I've recently become very interested with veganism and the many benefits it has. The majority of our family, including extended family, has been vegetarian for many generations and that has only changed somewhat with my parent's generation, although my mom is still vegetarian. When I was seven, I tried meat, more specifically chicken, for the first time at a friend's house. It was from Mcdonalds so i'm not surprised that I wasn't a fan of the taste. Nevertheless, I decided to try it again a few months later at a party where it was homemade and delicious. Yet, I never craved meat or asked when I could eat it again because, honestly, without a tasty sauce or flavoring, meat is dry and tasteless.

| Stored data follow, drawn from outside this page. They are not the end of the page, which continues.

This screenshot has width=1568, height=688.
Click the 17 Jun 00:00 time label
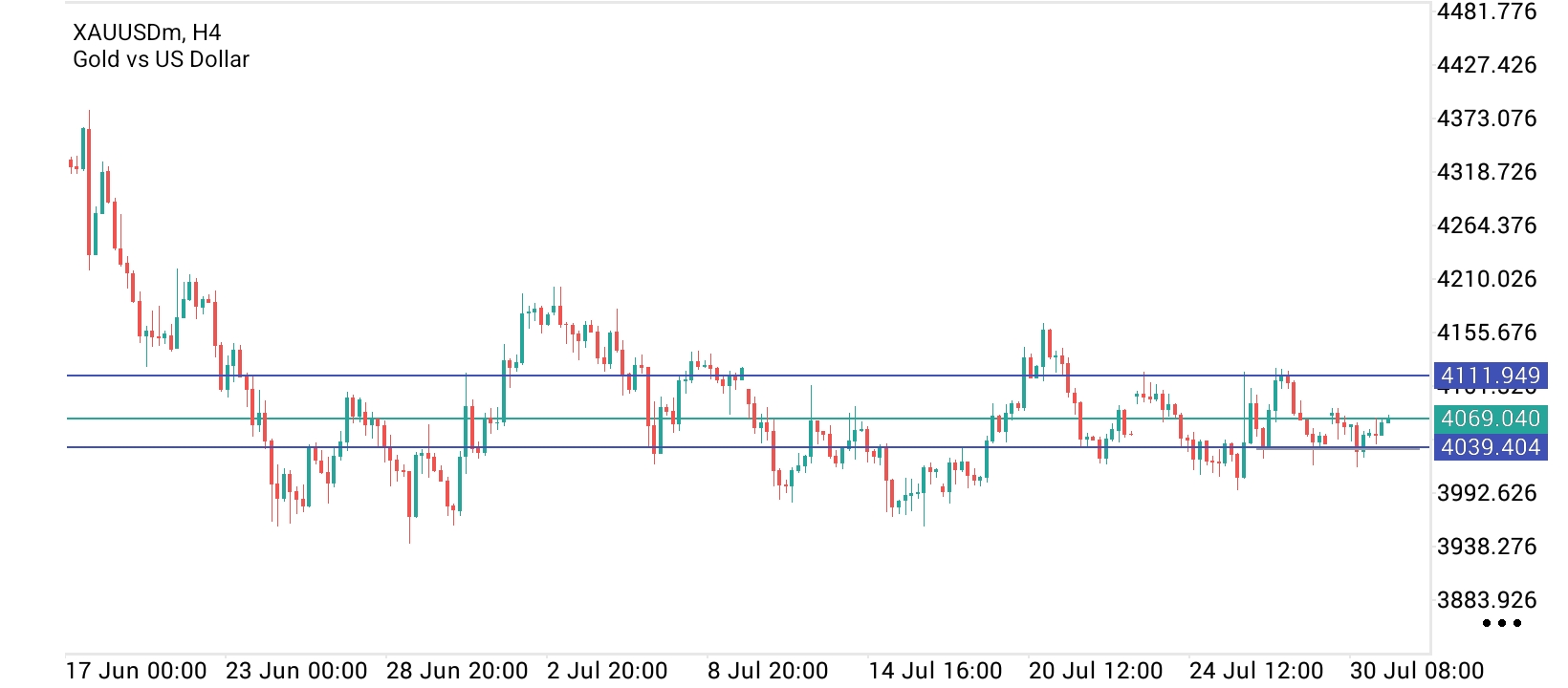pos(136,671)
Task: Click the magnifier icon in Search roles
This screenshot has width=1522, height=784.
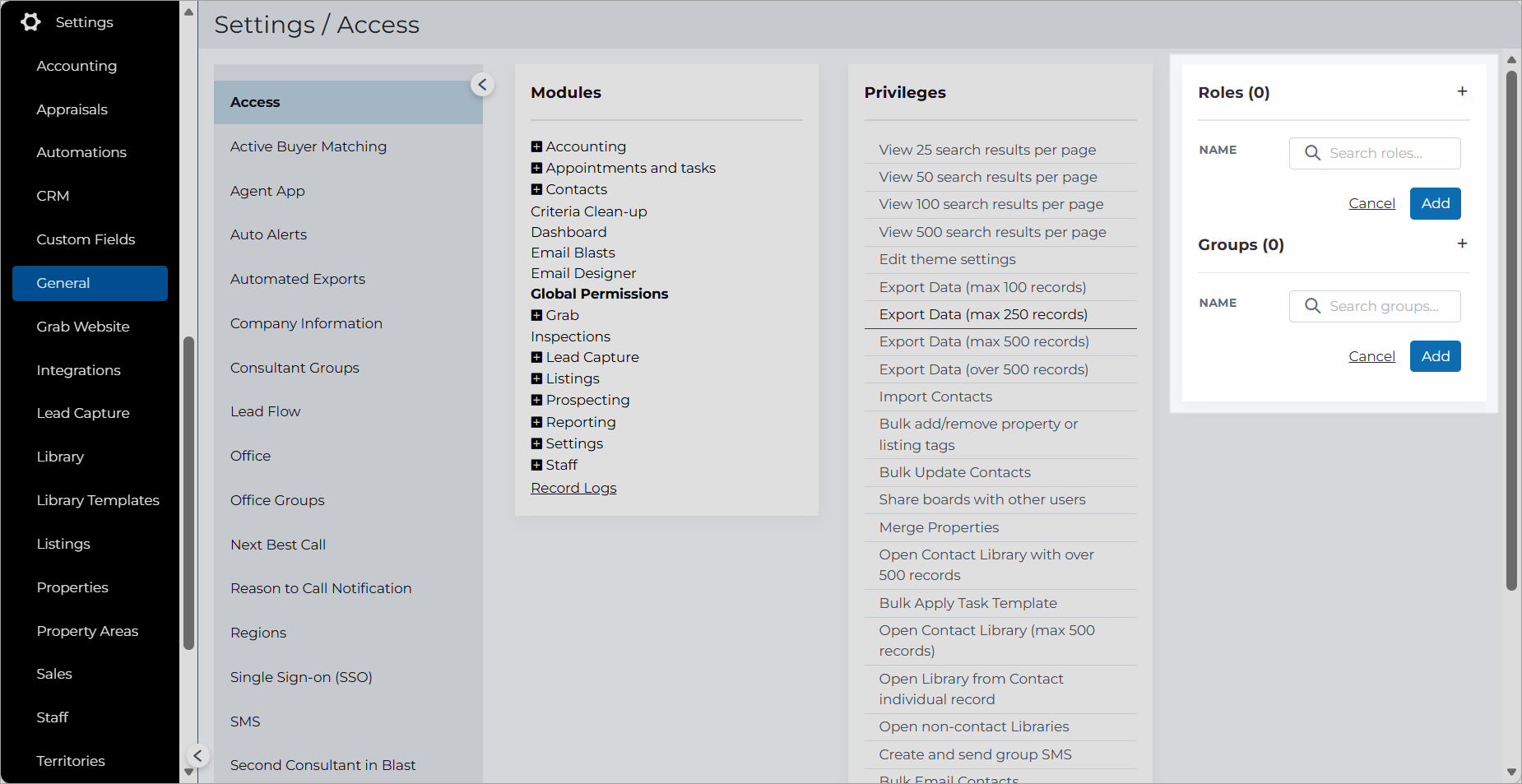Action: (x=1312, y=153)
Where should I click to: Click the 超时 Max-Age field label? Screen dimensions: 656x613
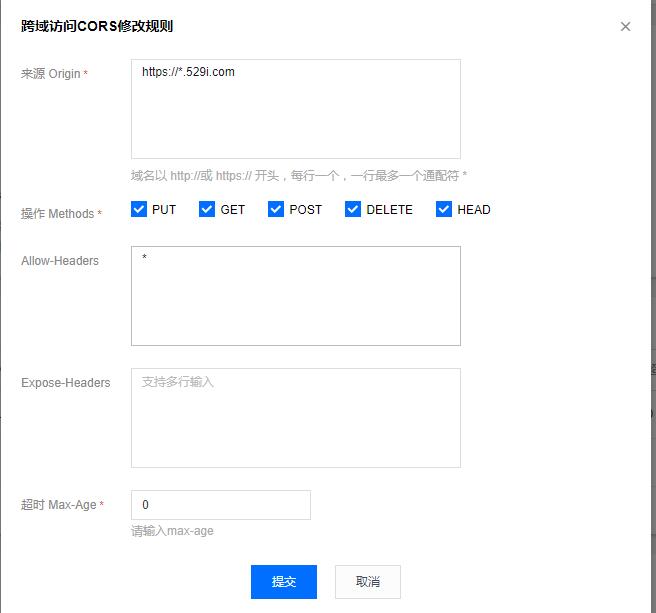(x=59, y=505)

When I became interested in veganism, friends and family told me (and still do) that I was crazy and was only putting more restrictions on my food choices. But I didn't care. I was learning more about the health and environmental hazards that dairy and meat cause as well as the pain and suffering animals endure due to our selfish choices. I don't want to promote animal suffering, help ruin the environment, and expose myself to more health risks if they can be avoided. Many studies show that converting to a fully plant based diet severely reduces the risk of countless diseases such as heart disease, obesity, diabetes, and more. Cutting out meat and dairy is also the most impactful way to reduce one's environmental impact on the world. Vegans use a significantly less amount of land, water, oil, and other resources compared to meat eaters and over 15,000 scientists from 184 countries say going vegan will help save the planet. To feed a person on an all plant based vegan diet for a year only requires 1/6 of an acre of land whereas 18 times as much land is required to feed the average meat and dairy eating U.S. citizen. Unsurprisingly then, 41% of U.S. land is used solely for animal agriculture. This is because you can grow 37,000 pounds of vegetables on a 1 and a half acre plot of land, but can only produce 375 pounds of meat on that same amount of land.

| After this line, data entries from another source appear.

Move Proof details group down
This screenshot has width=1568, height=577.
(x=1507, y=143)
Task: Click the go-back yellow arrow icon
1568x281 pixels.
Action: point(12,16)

Many people become vegan because they love animals and do not want to eat their furry friends for lunch or dinner. Additionally, meat is not necessary to obtain enough protein. Lentils, tofu, tempeh, chickpeas, edamame, quinoa, and other healthy plant-based foods have a high protein content per serving, often times more protein than any type of meat. Others have gone vegan because their families have a history of heart disease or they are battling a disease in which doctor prescribed pills do not seem to have a positive effect. These are more instances in which people have tried eating according to a vegan or more plant based diet. More often than not, this decrease or elimination of meat and dairy products cures or immensely improve their disease or condition. This doesn't mean that everyone has to go completely vegan, it just means that reducing consumption of meat and dairy will have many benefits for your health, the environment, and will help save the lives of so many innocent animals. If one or many of these issues are important to you, then veganism, vegetarianism, or simply reducing consumption of meat and dairy should be something you should adopt.